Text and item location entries
= = = =
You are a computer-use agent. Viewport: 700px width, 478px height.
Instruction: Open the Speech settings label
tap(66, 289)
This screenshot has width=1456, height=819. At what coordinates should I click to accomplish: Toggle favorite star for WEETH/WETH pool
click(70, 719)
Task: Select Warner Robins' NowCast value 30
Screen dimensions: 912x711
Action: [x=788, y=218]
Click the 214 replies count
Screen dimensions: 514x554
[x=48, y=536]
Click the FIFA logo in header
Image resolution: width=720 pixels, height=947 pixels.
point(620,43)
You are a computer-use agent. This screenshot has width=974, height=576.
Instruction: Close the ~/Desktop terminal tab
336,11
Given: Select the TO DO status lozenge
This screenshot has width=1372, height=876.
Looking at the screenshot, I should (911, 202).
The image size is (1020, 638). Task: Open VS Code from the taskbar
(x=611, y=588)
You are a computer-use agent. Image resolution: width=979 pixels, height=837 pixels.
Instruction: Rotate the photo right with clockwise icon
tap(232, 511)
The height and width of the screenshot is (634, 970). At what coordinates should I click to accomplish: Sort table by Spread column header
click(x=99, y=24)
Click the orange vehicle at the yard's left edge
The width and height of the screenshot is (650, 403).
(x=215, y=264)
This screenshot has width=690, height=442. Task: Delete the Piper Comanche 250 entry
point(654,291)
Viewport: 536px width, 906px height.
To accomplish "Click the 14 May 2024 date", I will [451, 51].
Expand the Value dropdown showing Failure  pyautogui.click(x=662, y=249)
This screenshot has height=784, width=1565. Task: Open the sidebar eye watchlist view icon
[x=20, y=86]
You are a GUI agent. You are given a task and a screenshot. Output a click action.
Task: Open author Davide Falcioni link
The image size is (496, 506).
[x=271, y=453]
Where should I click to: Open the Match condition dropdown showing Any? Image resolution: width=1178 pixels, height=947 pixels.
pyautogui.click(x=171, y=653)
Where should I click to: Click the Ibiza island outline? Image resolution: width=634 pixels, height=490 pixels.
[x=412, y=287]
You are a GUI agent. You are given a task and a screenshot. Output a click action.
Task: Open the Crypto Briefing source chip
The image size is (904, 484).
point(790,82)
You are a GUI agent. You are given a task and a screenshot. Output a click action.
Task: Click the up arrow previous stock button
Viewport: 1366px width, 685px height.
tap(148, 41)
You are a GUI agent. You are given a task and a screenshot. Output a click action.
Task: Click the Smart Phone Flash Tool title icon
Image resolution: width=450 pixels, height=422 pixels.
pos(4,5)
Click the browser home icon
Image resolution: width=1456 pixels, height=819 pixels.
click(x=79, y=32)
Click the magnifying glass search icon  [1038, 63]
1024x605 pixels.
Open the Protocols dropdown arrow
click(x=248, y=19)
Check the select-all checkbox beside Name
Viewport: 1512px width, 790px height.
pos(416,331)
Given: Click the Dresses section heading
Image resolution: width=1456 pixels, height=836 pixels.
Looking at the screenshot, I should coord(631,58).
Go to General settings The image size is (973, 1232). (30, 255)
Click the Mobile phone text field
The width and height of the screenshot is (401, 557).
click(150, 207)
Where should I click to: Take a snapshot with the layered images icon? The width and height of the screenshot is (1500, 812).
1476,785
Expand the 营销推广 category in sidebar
= = = =
Output every line of the items above as a numbered list, omitting any blank lines.

1. You are a computer-use agent. Viewport: 700px width, 478px height.
2. Instruction: Open the Speech settings label
3. tap(66, 289)
4. This screenshot has width=1456, height=819. At what coordinates should I click to accomplish: Toggle favorite star for WEETH/WETH pool
5. click(70, 719)
6. Task: Select Warner Robins' NowCast value 30
7. Screen dimensions: 912x711
8. Action: [x=788, y=218]
9. Click the 214 replies count
10. Screen dimensions: 514x554
11. [x=48, y=536]
12. Click the FIFA logo in header
13. Image resolution: width=720 pixels, height=947 pixels.
14. point(620,43)
15. You are a computer-use agent. This screenshot has width=974, height=576.
16. Instruction: Close the ~/Desktop terminal tab
17. 336,11
18. Given: Select the TO DO status lozenge
19. This screenshot has width=1372, height=876.
20. Looking at the screenshot, I should (911, 202).
21. The image size is (1020, 638). Task: Open VS Code from the taskbar
22. (x=611, y=588)
23. You are a computer-use agent. Image resolution: width=979 pixels, height=837 pixels.
24. Instruction: Rotate the photo right with clockwise icon
25. tap(232, 511)
26. The height and width of the screenshot is (634, 970). At what coordinates should I click to accomplish: Sort table by Spread column header
27. click(x=99, y=24)
28. Click the orange vehicle at the yard's left edge
29. The width and height of the screenshot is (650, 403).
30. (x=215, y=264)
31. This screenshot has width=690, height=442. Task: Delete the Piper Comanche 250 entry
32. point(654,291)
33. Viewport: 536px width, 906px height.
34. To accomplish "Click the 14 May 2024 date", I will [451, 51].
35. Expand the Value dropdown showing Failure  pyautogui.click(x=662, y=249)
36. This screenshot has height=784, width=1565. Task: Open the sidebar eye watchlist view icon
37. [x=20, y=86]
38. You are a GUI agent. You are given a task and a screenshot. Output a click action.
39. Task: Open author Davide Falcioni link
40. The image size is (496, 506).
41. [x=271, y=453]
42. Where should I click to: Open the Match condition dropdown showing Any? Image resolution: width=1178 pixels, height=947 pixels.
43. pyautogui.click(x=171, y=653)
44. Where should I click to: Click the Ibiza island outline? Image resolution: width=634 pixels, height=490 pixels.
45. [x=412, y=287]
46. You are a GUI agent. You are given a task and a screenshot. Output a click action.
47. Task: Open the Crypto Briefing source chip
48. The image size is (904, 484).
49. point(790,82)
50. You are a GUI agent. You are given a task and a screenshot. Output a click action.
51. Task: Click the up arrow previous stock button
52. Viewport: 1366px width, 685px height.
53. tap(148, 41)
54. You are a GUI agent. You are given a task and a screenshot. Output a click action.
55. Task: Click the Smart Phone Flash Tool title icon
56. Image resolution: width=450 pixels, height=422 pixels.
57. pos(4,5)
58. Click the browser home icon
59. Image resolution: width=1456 pixels, height=819 pixels.
60. click(x=79, y=32)
61. Click the magnifying glass search icon  [1038, 63]
62. 1024x605 pixels.
63. Open the Protocols dropdown arrow
64. click(x=248, y=19)
65. Check the select-all checkbox beside Name
66. Viewport: 1512px width, 790px height.
67. pos(416,331)
68. Given: Click the Dresses section heading
69. Image resolution: width=1456 pixels, height=836 pixels.
70. Looking at the screenshot, I should coord(631,58).
71. Go to General settings The image size is (973, 1232). (30, 255)
72. Click the Mobile phone text field
73. The width and height of the screenshot is (401, 557).
74. click(150, 207)
75. Where should I click to: Take a snapshot with the layered images icon? The width and height of the screenshot is (1500, 812).
76. 1476,785
77. Expand the 营销推广 category in sidebar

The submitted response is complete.